Il bambino in attesa

Naturalmente anche il bambino porta dentro di sé pensieri e sentimenti importanti che lo influenzeranno significativamente nel modo in cui avvierà la sua relazione con i futuri genitori. È ragionevole pensare che proverà sentimenti contrastanti, sentendo gioia per la prospettiva di avere qualcuno che si occupi di lui e, volendogli bene, lo faccia sentire «speciale» e i timori relativi alle caratteristiche dei nuovi genitori: saranno buoni/cattivi, comprensivi/rigidi, belli/brutti, giovani/vecchi, ecc.? A questi timori si aggiunge spesso la paura di non piacere, di deludere le aspettative del papà e della mamma ed essere nuovamente rifiutato. Inoltre, può accadere che vi sia un comprensibile dispiacere causato dal fatto di dover lasciare persone e luoghi conosciuti e amati (familiari, compagni, educatrici, istituto, ecc.).

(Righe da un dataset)
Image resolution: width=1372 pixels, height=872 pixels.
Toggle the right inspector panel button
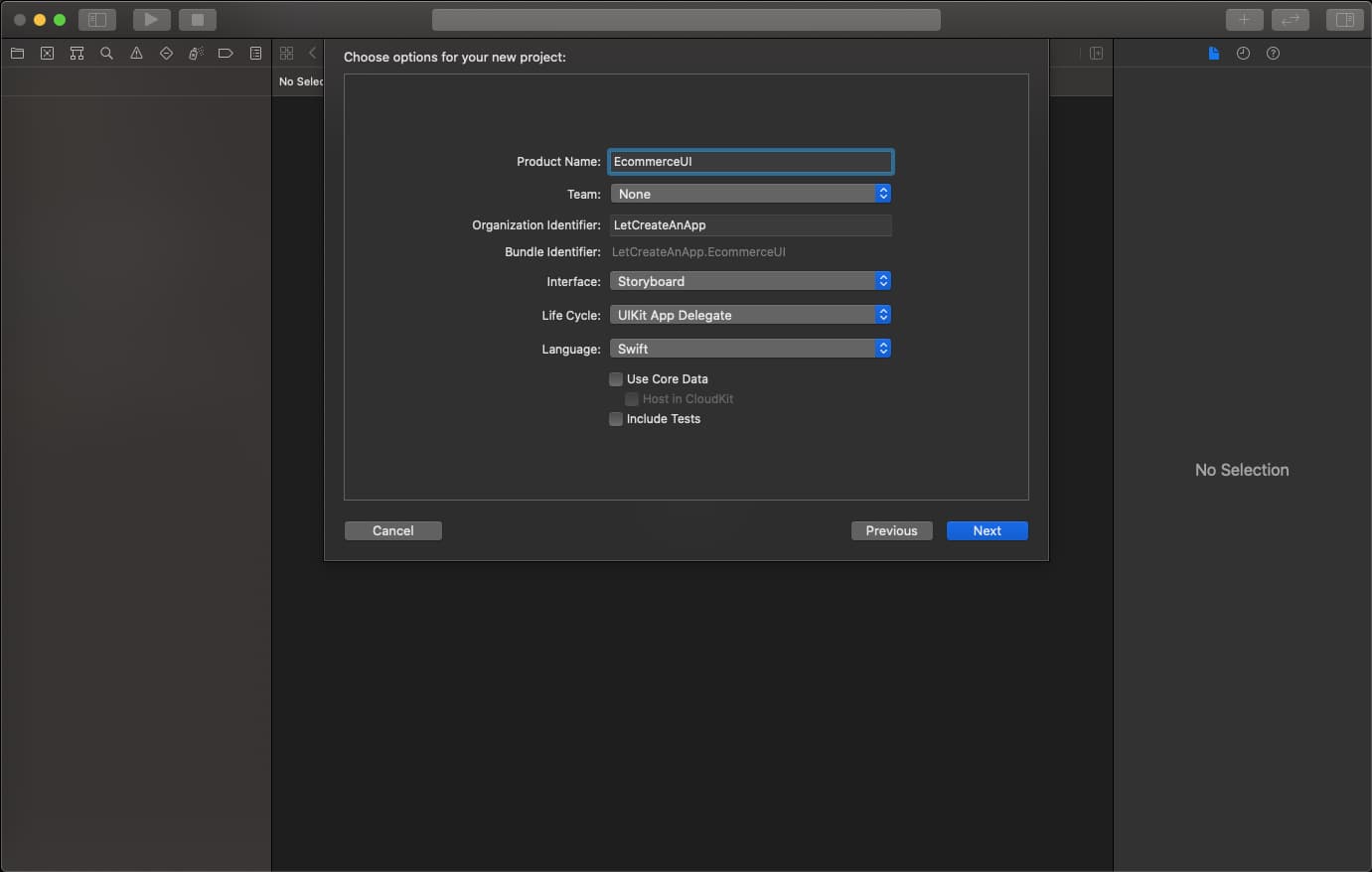click(1344, 20)
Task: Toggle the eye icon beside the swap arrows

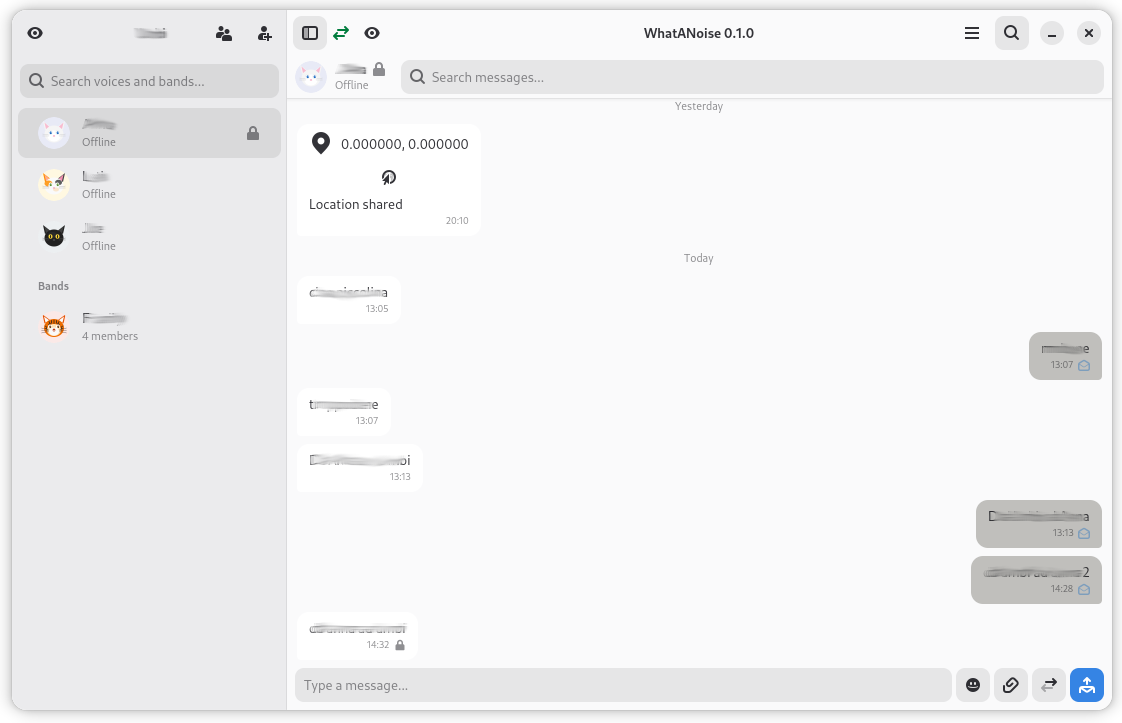Action: pos(372,33)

ESERCIZIO ASSEGNATO 1
Secondo il brano sul bambino in attesa, quale paura si aggiunge spesso ai timori del bambino sulle caratteristiche dei nuovi genitori?
ESERCIZIO ASSEGNATO 2
Trascrivi il passo del brano sul bambino in attesa a partire dalle parole "Il bambino in" e fermati dopo "educatrici, istituto, ecc.).".
Per svolgere l'esercizio le righe non sono necessarie.

RISPOSTA 1
La paura di non piacere, di deludere le aspettative del papà e della mamma ed essere nuovamente rifiutato.

RISPOSTA 2
Il bambino in attesa

Naturalmente anche il bambino porta dentro di sé pensieri e sentimenti importanti che lo influenzeranno significativamente nel modo in cui avvierà la sua relazione con i futuri genitori. È ragionevole pensare che proverà sentimenti contrastanti, sentendo gioia per la prospettiva di avere qualcuno che si occupi di lui e, volendogli bene, lo faccia sentire «speciale» e i timori relativi alle caratteristiche dei nuovi genitori: saranno buoni/cattivi, comprensivi/rigidi, belli/brutti, giovani/vecchi, ecc.? A questi timori si aggiunge spesso la paura di non piacere, di deludere le aspettative del papà e della mamma ed essere nuovamente rifiutato. Inoltre, può accadere che vi sia un comprensibile dispiacere causato dal fatto di dover lasciare persone e luoghi conosciuti e amati (familiari, compagni, educatrici, istituto, ecc.).